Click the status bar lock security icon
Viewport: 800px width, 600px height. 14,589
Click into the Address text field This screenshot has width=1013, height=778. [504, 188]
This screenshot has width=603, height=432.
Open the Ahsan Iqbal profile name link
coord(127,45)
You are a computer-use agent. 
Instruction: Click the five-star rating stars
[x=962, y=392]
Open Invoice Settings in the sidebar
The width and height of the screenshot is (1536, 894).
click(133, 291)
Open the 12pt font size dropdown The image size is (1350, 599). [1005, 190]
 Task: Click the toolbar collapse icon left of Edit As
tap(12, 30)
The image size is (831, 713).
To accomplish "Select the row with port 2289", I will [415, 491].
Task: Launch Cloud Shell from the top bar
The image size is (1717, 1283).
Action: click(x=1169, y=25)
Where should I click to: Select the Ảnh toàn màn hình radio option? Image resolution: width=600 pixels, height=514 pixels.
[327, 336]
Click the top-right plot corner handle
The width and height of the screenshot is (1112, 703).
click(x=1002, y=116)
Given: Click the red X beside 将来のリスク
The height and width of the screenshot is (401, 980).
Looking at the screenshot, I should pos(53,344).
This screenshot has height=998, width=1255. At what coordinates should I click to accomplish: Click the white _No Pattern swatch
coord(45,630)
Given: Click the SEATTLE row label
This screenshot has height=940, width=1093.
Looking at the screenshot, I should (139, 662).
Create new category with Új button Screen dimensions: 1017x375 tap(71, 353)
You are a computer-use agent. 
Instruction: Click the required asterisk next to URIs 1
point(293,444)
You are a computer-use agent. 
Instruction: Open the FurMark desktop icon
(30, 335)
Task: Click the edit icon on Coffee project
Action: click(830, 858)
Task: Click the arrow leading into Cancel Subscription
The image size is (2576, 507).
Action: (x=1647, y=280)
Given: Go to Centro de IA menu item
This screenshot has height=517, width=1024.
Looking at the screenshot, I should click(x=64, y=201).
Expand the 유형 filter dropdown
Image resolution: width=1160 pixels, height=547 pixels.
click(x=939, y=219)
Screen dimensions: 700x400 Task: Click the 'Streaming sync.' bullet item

________

• [Exercise] The records above should be returned exactly.

• [Problem solution]
Click the status bar lock security icon
Viewport: 800px width, 600px height. 14,589
Click into the Address text field This screenshot has width=1013, height=778. [504, 188]
This screenshot has width=603, height=432.
Open the Ahsan Iqbal profile name link
coord(127,45)
You are a computer-use agent. 
Instruction: Click the five-star rating stars
[x=962, y=392]
Open Invoice Settings in the sidebar
The width and height of the screenshot is (1536, 894).
click(133, 291)
Open the 12pt font size dropdown The image size is (1350, 599). [1005, 190]
 Task: Click the toolbar collapse icon left of Edit As
tap(12, 30)
The image size is (831, 713).
To accomplish "Select the row with port 2289", I will [415, 491].
Task: Launch Cloud Shell from the top bar
The image size is (1717, 1283).
Action: click(x=1169, y=25)
Where should I click to: Select the Ảnh toàn màn hình radio option? Image resolution: width=600 pixels, height=514 pixels.
[327, 336]
Click the top-right plot corner handle
The width and height of the screenshot is (1112, 703).
click(x=1002, y=116)
Given: Click the red X beside 将来のリスク
The height and width of the screenshot is (401, 980).
Looking at the screenshot, I should pos(53,344).
This screenshot has height=998, width=1255. At what coordinates should I click to accomplish: Click the white _No Pattern swatch
coord(45,630)
Given: Click the SEATTLE row label
This screenshot has height=940, width=1093.
Looking at the screenshot, I should (139, 662).
Create new category with Új button Screen dimensions: 1017x375 tap(71, 353)
You are a computer-use agent. 
Instruction: Click the required asterisk next to URIs 1
point(293,444)
You are a computer-use agent. 
Instruction: Open the FurMark desktop icon
(30, 335)
Task: Click the edit icon on Coffee project
Action: click(830, 858)
Task: Click the arrow leading into Cancel Subscription
The image size is (2576, 507).
Action: (x=1647, y=280)
Given: Go to Centro de IA menu item
This screenshot has height=517, width=1024.
Looking at the screenshot, I should click(x=64, y=201).
Expand the 유형 filter dropdown
Image resolution: width=1160 pixels, height=547 pixels.
click(x=939, y=219)
Screen dimensions: 700x400 Task: Click the 'Streaming sync.' bullet item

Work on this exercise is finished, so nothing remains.